YOUR GOAL - Reproduce nothing but the closing run of lines: the line with "Add a new widget with plus icon" and each line that follows it to the end of the data.

DATA TO USE -

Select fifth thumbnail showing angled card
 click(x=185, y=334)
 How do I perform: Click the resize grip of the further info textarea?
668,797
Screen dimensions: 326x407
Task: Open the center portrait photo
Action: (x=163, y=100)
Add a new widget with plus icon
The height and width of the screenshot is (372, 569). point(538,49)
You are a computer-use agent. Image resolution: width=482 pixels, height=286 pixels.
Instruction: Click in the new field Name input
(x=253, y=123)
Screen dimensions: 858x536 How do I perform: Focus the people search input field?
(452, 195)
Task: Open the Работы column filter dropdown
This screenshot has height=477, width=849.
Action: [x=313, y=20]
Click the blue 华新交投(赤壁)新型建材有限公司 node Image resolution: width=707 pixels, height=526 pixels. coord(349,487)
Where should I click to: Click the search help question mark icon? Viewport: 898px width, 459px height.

RESULT -
Add a new widget with plus icon
The height and width of the screenshot is (372, 569). point(538,49)
You are a computer-use agent. Image resolution: width=482 pixels, height=286 pixels.
Instruction: Click in the new field Name input
(x=253, y=123)
Screen dimensions: 858x536 How do I perform: Focus the people search input field?
(452, 195)
Task: Open the Работы column filter dropdown
This screenshot has height=477, width=849.
Action: [x=313, y=20]
Click the blue 华新交投(赤壁)新型建材有限公司 node Image resolution: width=707 pixels, height=526 pixels. coord(349,487)
Where should I click to: Click the search help question mark icon? Viewport: 898px width, 459px height.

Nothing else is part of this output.